In 1934, the Ortners moved to Lynwood. Harvey was working as a manager at a General Motors plant, where Minnie was a checker in the cafeteria, when he and some partners began operating a Clock restaurant around 1950.
They were operating three of the restaurants by the mid-'50s when Harvey, feeling they were expanding too fast, asked his partners to buy him out, Carter said.
With that money, Harvey and Minnie bought the chicken farm and built Harvey’s Broiler.
Because of Harvey’s health problems in the mid-'60s, the Ortners sold Harvey’s Broiler to Christos Smyrniotis.
But after the sale, both Harvey and Minnie continued to show up and voluntarily offer their services at the restaurant, which was renamed Johnie’s Broiler.
“That was their life,” Carter said. “They couldn’t walk away from that business.”
After Harvey died in 1991, Minnie became even more of a part-time fixture at Johnie’s Broiler and was there until the restaurant closed in late 2001.
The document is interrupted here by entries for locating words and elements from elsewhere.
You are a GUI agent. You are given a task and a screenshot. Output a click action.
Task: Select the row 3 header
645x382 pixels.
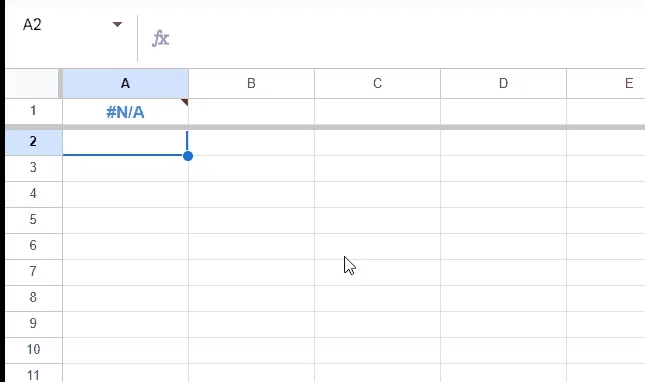(34, 168)
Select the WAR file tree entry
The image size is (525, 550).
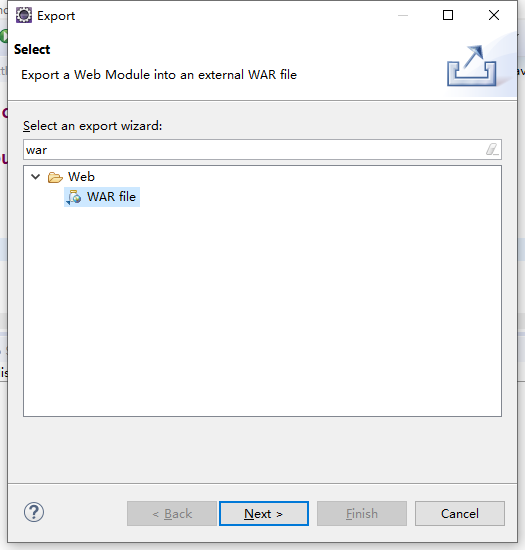102,197
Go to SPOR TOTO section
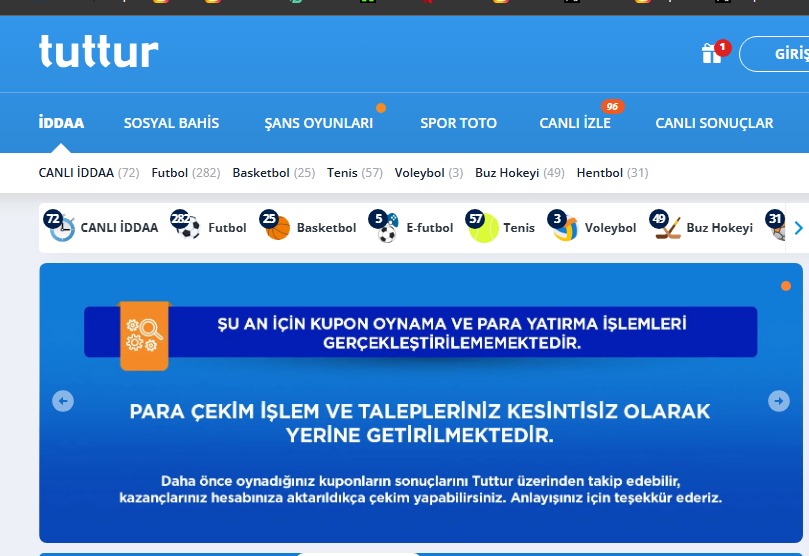 coord(458,123)
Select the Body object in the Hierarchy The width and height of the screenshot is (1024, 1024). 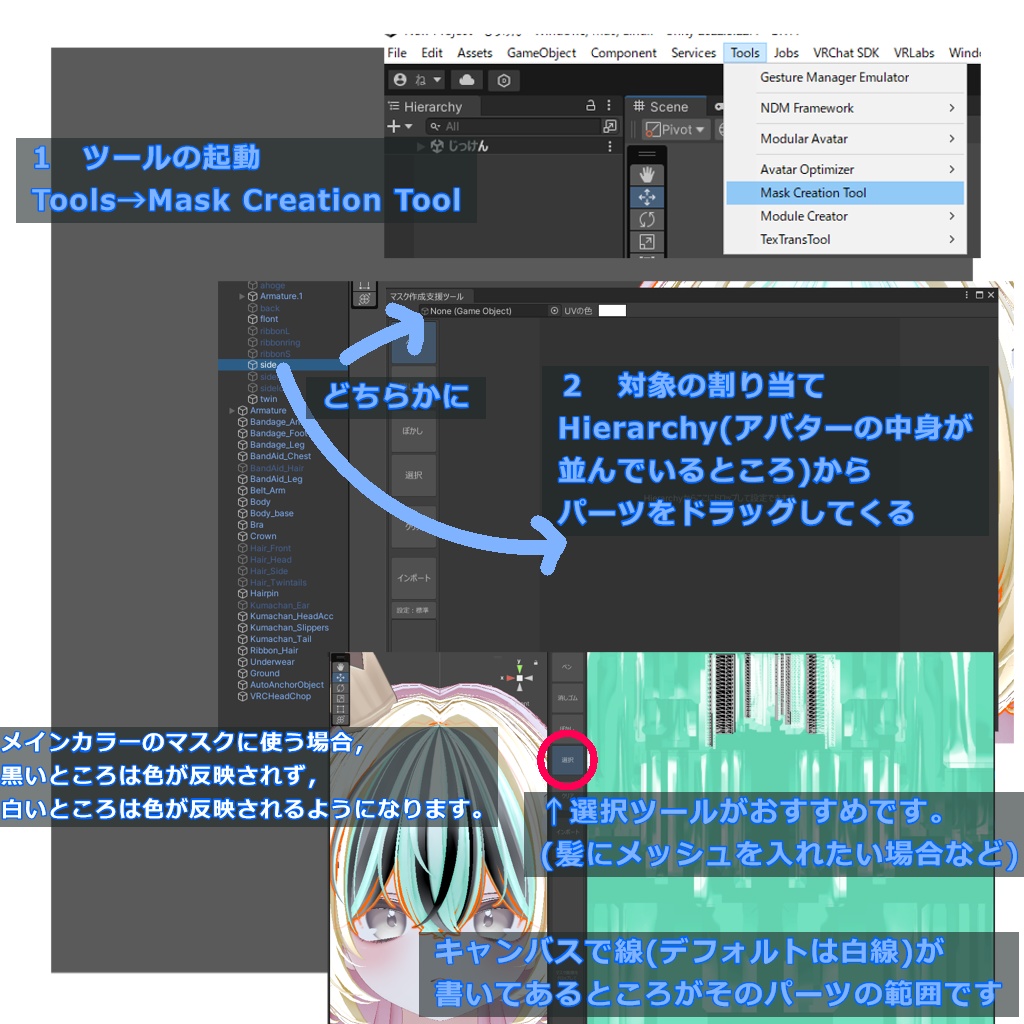pyautogui.click(x=262, y=501)
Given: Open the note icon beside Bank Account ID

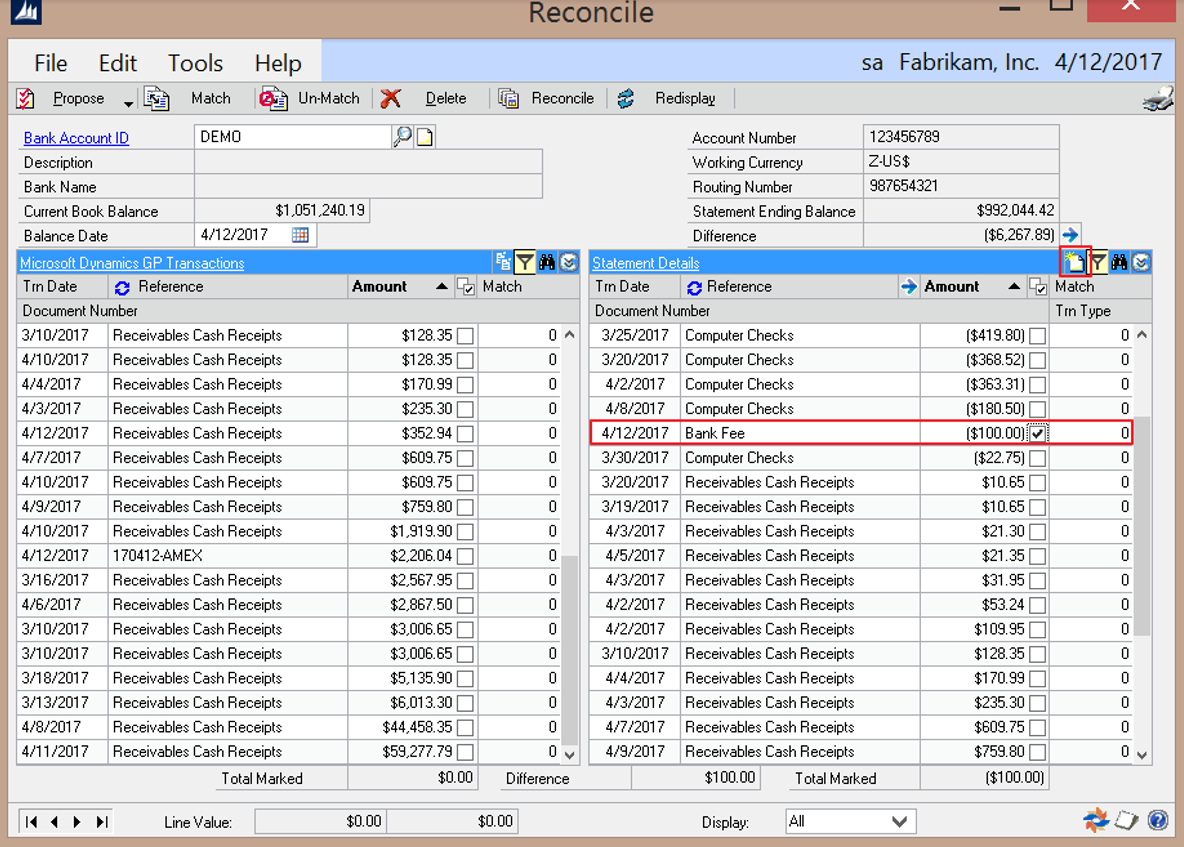Looking at the screenshot, I should [x=425, y=137].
“We all treated her with love and respect,” Smyrniotis said. “She was a wonderful lady. The same thing with Harvey.”
After Johnie’s Broiler closed, a used-car dealership moved onto the property the following year.
A grass-roots campaign by preservationists and Broiler fans to have the property included in the state Register of Historic Places was unanimously approved by the state Historic Resources Board in late 2002. But, according to a Times story, Smyrniotis objected to the property’s being included on the list, on what he told the commission were economic grounds.
Last January, preservationists were shocked to learn that much of the iconic restaurant structure had been illegally demolished by bulldozers before police halted the demolition.
The Downey city prosecutor filed a criminal case against the site’s tenant, who has been charged with conducting a demolition without a permit, among other things.
A jury trial is scheduled to begin Tuesday.
In addition to her nephew, Ortner is survived by three grandchildren and five great-grandchildren.